(Stored data entries)
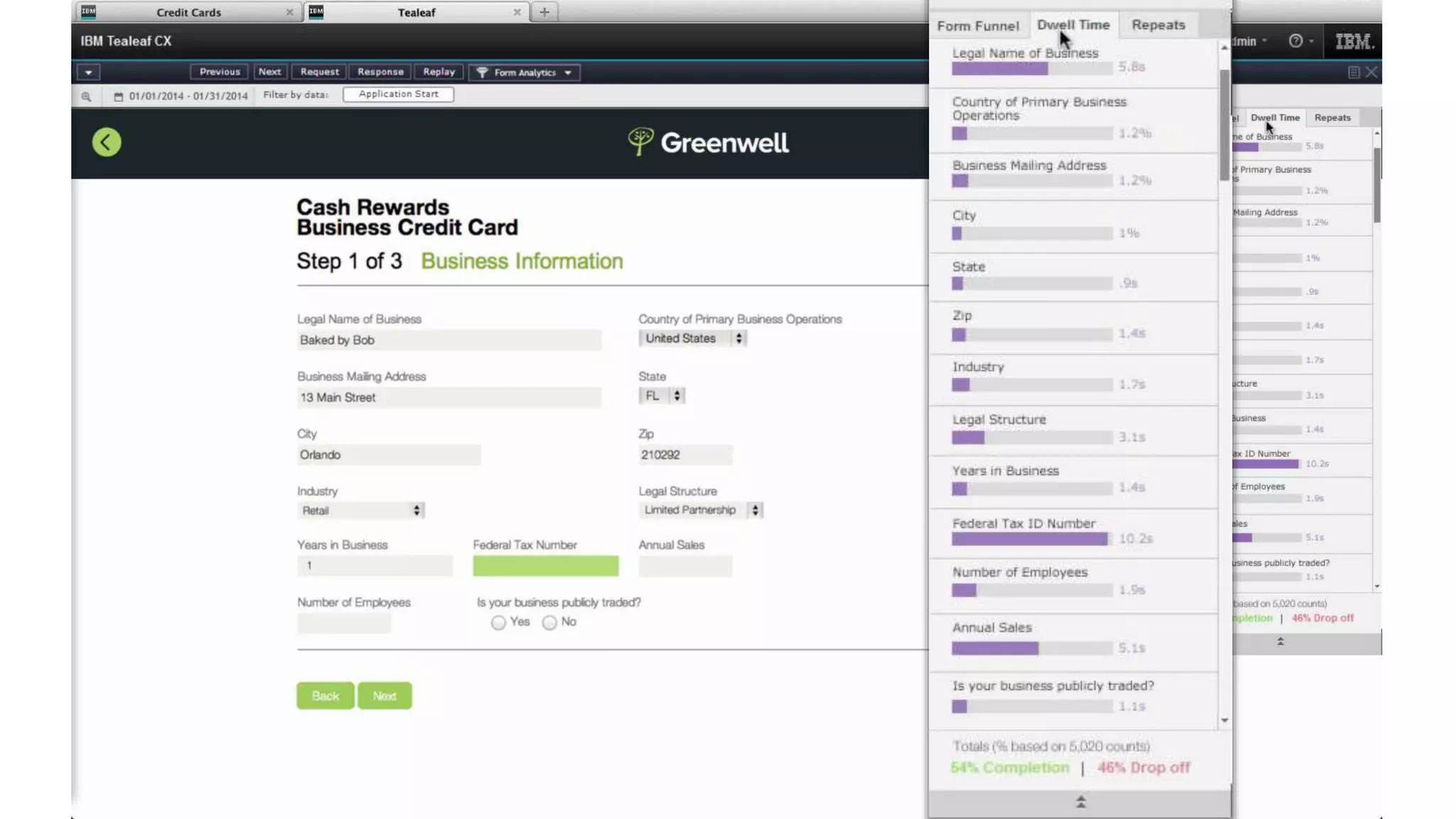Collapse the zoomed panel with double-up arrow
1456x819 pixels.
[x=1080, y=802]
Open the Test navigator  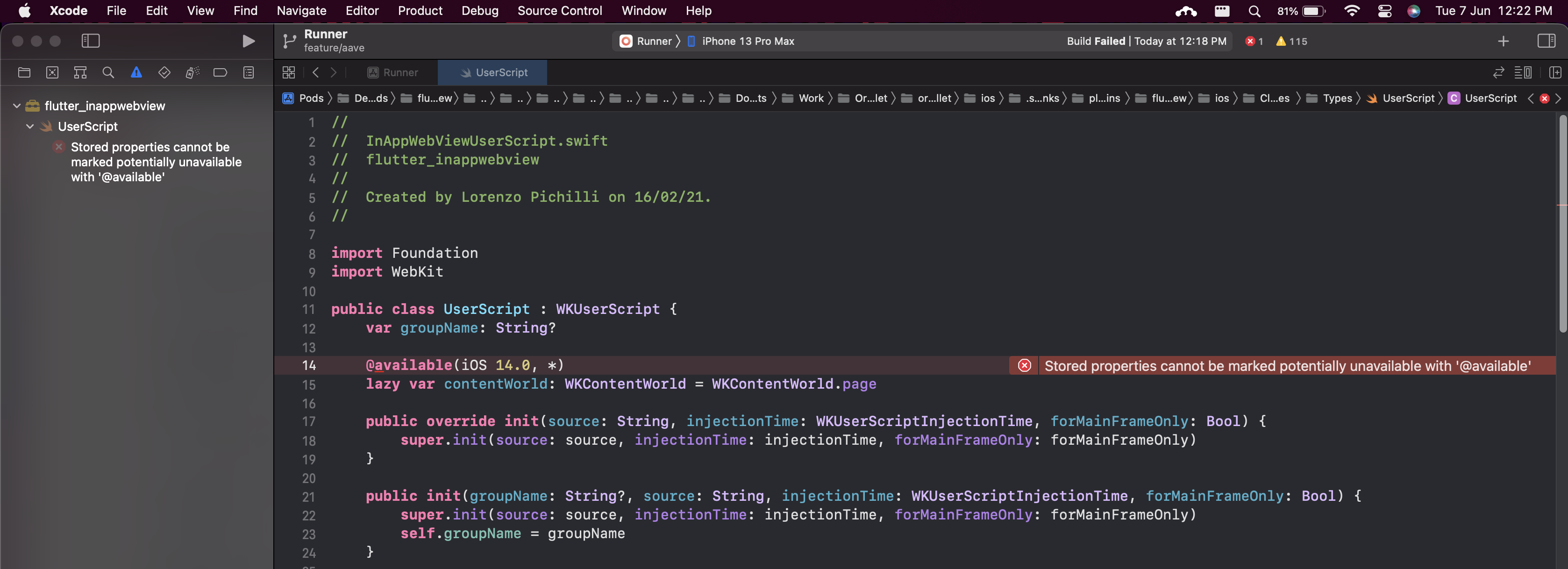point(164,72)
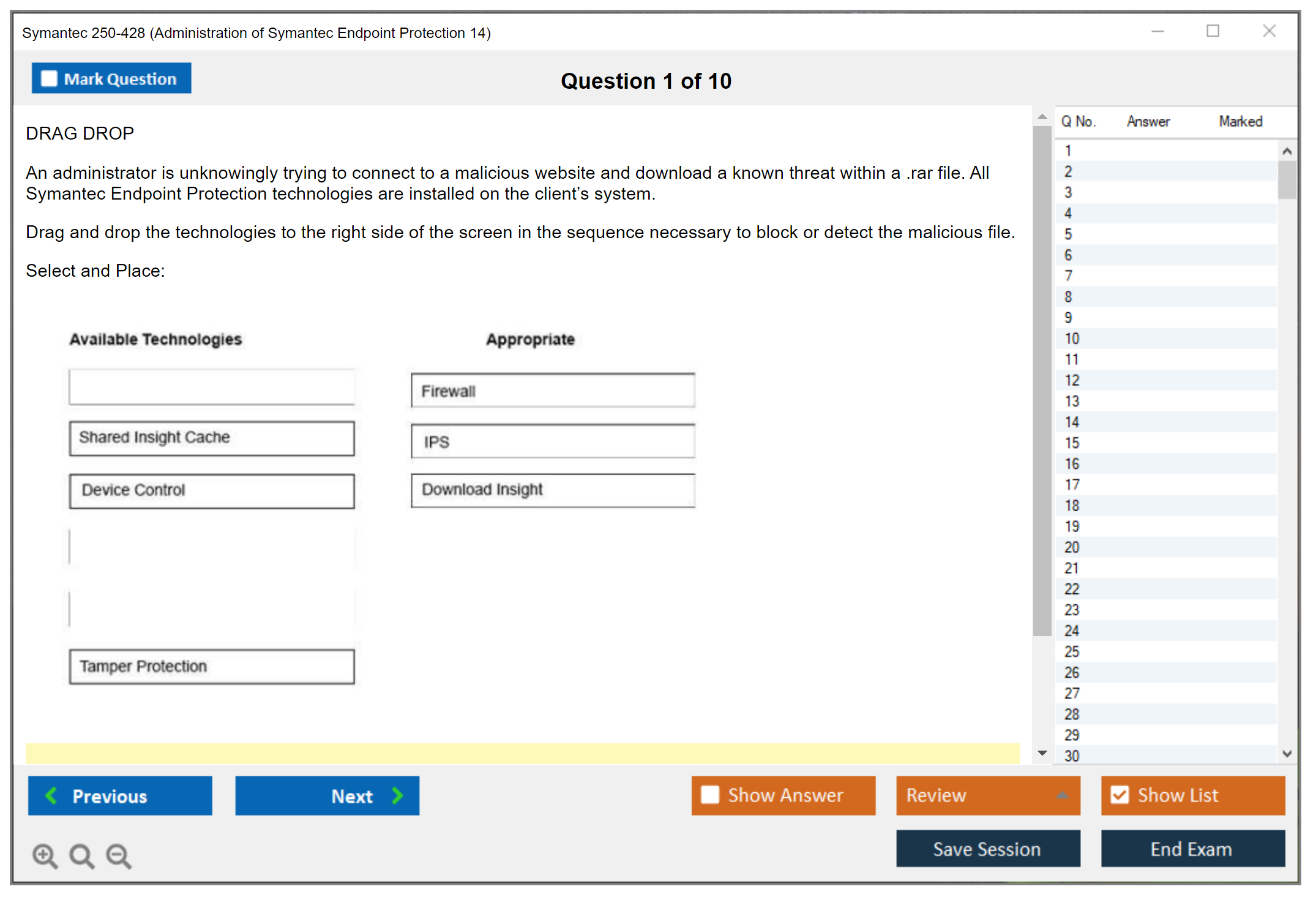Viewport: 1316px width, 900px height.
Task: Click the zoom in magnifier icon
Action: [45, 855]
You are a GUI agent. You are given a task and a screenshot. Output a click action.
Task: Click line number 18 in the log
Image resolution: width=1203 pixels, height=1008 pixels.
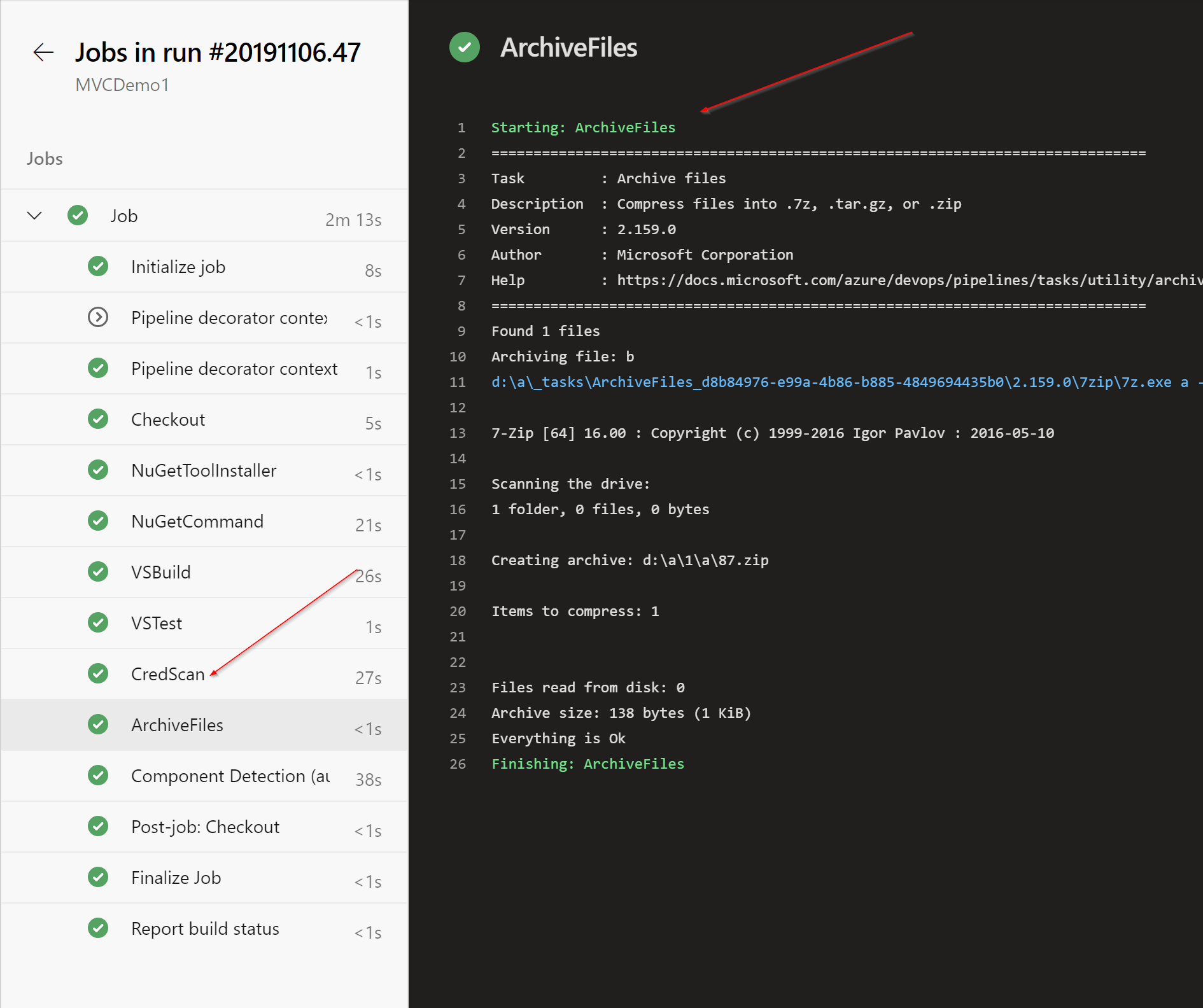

EXERCISE OBJECTIVE:
For this exercise, set down exactly the lines that run from the line holding "You are a GUI" to the last line of the records above; include both end lines and omit pictures.

TASK ANSWER:
You are a GUI agent. You are given a task and a screenshot. Output a click action.
Task: Click line number 18 in the log
Image resolution: width=1203 pixels, height=1008 pixels.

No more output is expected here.